1983 : Assises nationales des retraités : on a demandé aux gens ce qu’ils voulaient. Le rapport Libault, fondé sur 400 000 personnes interrogées à l’échelon national, dit que les gens ne veulent pas entrer en EHPAD. Mais ils ne veulent pas forcément rester chez eux. Il y a un effet repoussoir de  « l’hospice », alors que beaucoup d’efforts sont faits pour que ce soit des lieux de vie. 
Mais, on ne tient pas compte de cet avis …. 
Notre probabilité d’entrer en EHPAD est faible : 4 personnes sur 5 n’iront jamais.
Hélas, on assiste à une concentration capitalistique des EHPAD… Le vocabulaire en témoigne : la « silveréconomie » par exemple, qui consiste à vendre aux gens des choses dont ils n’ont pas besoin : investir sur les vieux, c’est aujourd’hui la poule aux œufs d’or… Voir aussi les salons des retraités…
Mais il y a des choses très intéressantes qui se font dans ce contexte : Projet de Leroy Merlin sur Habitat et Economie. LM a compris que pour vendre,  il faut que les équipements proposés ne soient pas stigmatisants. Les ergothérapeutes ont apporté une autre vision du domicile : acheter des équipements chez Leroy Merlin est moins stigmatisant que d’acheter des équipements “médicalisés” dans une pharmacie !

Le mouvement des EHPAD est tiré par les groupes privés, par la volonté des gouvernements successifs depuis SARKOZY qui les privilégient – et par ailleurs :  le secteur associatif de l’aide à domicile ne se bouge pas.
Donc, bien que les gens veuillent rester chez eux, l’argent va aux EHPAD (1 pour 7 d’aide financière). Et les gens s’organisent eux-mêmes pour rester à domicile.

Le 5ème risque : « le long terme care » : un échec en France

L’indemnisation pour les difficultés ne devrait pas être liée à l’âge. On n’est pas arrivé à introduire ce concept, malgré Chirac qui s’est battu pour le handicap (sa fille) : « Les vieux, c’est normal qu’ils aillent mal, et les enfants n’ont qu’à s’en occuper. »
En France, avant 60 ans, on dépend du régime du handicap pour la prise en charge. (MDPH)
Après 60 ans , on franchit un seuil qui fait entrer dans le régime de la dépendance. (APA) Financièrement beaucoup moins favorable !
Qui va distribuer la prestation dépendance ? Ce seront les départements (sous la pression du Sénat, qui les représente en nombre)… On crée la PSD (ancêtre de l’APA), jusqu’à ce qu’on s’aperçoive que c’est ruineux pour les départements et inégalitaire pour les habitants.

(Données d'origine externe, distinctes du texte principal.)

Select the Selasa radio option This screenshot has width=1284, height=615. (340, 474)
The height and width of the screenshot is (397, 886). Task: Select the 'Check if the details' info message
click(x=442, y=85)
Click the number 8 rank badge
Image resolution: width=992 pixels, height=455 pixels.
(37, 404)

Car la départementalisation française héritée de Napoléon est totalement inadaptée aujourd’hui pour répondre à ces besoins.
Qui d’autre ? Mettre les prestations sociales sous la responsabilité des ARS ou de la SECU,
Aujourd’hui, le gigantisme des régions, la centralisation, la rémunération des fonctionnaires (primes) liée aux économies budgétaires, donnent peu d’espoir d’améliorer le système.